News Potato recipes Patatas a la Riojana – Spain

Patatas a la Riojana – Spain

Tortilla Española, also known as Spanish omelette or Spanish potato omelette, is a classic and delicious dish from Spain. It’s made with simple ingredients, primarily eggs and potatoes, but it’s the technique and seasoning that make it special. Here’s a traditional recipe for Tortilla Española:

Ingredients:

  • 4 medium-sized potatoes, preferably a starchy variety like Russet
  • 1 medium-sized onion
  • 6 large eggs
  • Salt, to taste
  • Olive oil, for frying (about 1/2 cup)
  • Optional: 1/2 cup of diced red or green bell pepper (for added flavor and color)

Instructions:

  1. Prepare the Potatoes and Onions:
  • Peel and thinly slice the potatoes. It’s crucial to make thin, uniform slices for even cooking.
  • Peel and finely chop the onion.
  • If you’re using bell pepper, dice it into small pieces.
  1. Fry the Potatoes and Onions:
  • Heat the olive oil in a large, non-stick skillet (about 10-12 inches in diameter) over medium heat.
  • Add the sliced potatoes to the hot oil, making sure they are evenly spread out. If you’re using bell pepper, add it at this stage.
  • Cook the potatoes, stirring occasionally, until they are tender and slightly golden. This can take around 10-15 minutes. Be careful not to brown them too much; you want them soft and just starting to turn golden.
  • Once the potatoes are done, remove them from the skillet and drain them on a plate lined with paper towels.
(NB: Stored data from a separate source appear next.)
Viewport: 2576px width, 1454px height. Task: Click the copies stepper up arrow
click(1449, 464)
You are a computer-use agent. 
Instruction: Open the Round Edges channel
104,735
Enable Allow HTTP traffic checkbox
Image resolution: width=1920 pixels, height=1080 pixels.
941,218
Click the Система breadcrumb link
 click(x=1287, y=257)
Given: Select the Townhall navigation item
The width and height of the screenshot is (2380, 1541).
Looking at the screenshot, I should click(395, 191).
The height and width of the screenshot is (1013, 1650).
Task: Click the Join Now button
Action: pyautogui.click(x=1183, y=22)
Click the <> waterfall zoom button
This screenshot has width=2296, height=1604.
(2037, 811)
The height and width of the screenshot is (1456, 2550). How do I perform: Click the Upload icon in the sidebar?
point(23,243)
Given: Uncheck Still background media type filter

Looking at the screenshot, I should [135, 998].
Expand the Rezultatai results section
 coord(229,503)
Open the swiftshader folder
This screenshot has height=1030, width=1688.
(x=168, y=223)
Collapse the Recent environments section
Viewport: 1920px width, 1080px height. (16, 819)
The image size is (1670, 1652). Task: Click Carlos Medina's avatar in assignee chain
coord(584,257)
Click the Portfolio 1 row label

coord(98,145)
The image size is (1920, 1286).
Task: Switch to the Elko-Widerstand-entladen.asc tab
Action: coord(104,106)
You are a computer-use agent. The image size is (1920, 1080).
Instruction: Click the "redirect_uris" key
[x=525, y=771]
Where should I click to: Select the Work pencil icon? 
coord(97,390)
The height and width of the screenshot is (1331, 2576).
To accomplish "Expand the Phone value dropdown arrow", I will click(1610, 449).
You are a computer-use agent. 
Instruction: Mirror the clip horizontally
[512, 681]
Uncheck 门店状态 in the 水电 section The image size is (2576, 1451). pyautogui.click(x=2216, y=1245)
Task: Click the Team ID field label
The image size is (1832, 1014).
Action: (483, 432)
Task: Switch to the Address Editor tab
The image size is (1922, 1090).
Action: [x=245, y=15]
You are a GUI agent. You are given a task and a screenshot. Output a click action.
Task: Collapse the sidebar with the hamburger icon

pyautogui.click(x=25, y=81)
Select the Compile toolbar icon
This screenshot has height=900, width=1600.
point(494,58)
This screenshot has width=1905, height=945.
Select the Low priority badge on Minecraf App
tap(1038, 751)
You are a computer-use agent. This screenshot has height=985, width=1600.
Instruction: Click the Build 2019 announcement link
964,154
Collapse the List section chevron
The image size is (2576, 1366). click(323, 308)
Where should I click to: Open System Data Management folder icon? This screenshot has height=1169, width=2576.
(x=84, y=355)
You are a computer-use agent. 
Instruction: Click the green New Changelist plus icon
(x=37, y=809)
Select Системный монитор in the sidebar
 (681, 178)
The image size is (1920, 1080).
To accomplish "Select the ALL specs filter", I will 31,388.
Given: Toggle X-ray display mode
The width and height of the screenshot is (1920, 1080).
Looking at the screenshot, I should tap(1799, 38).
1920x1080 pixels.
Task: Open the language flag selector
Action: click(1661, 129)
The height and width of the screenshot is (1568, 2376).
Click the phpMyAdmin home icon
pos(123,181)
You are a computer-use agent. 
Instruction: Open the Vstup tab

Discard excess oil but leave about 2 tablespoons in the skillet.
  1. Beat the Eggs:
  • While the potatoes are cooling, crack the eggs into a large bowl and beat them with a pinch of salt.
  1. Combine the Potatoes and Eggs:
  • Add the cooked potatoes (and bell pepper if used) to the beaten eggs. Mix gently to ensure the potatoes are well coated with the eggs.
  1. Cook the Tortilla:
  • In the same skillet you used for the potatoes, add a bit more olive oil if needed.
  • Pour the potato and egg mixture into the skillet, spreading it out evenly.
  • Reduce the heat to low and cook the tortilla for about 5-7 minutes. The edges should start to set.
  1. Flip the Tortilla:
  • To flip the tortilla, place a large plate over the skillet.
  • Carefully and quickly invert the skillet so that the tortilla ends up on the plate. Be cautious, as the skillet and oil will still be hot.
  • Slide the tortilla back into the skillet, uncooked side down.
  1. Finish Cooking:
  • Cook for an additional 5-7 minutes until the tortilla is set and lightly browned on the outside, and the inside is cooked but slightly runny in the center.
  1. Serve:
  • Slide the cooked tortilla onto a serving plate.
  • Allow it to cool for a few minutes before slicing it into wedges, like a pie.
  • Serve warm or at room temperature as a tapa, appetizer, or even as a main course. Enjoy!

Tortilla Española is incredibly versatile and can be customized with ingredients like chorizo, cheese, or herbs to suit your taste. It’s a staple of Spanish cuisine and is perfect for any meal of the day.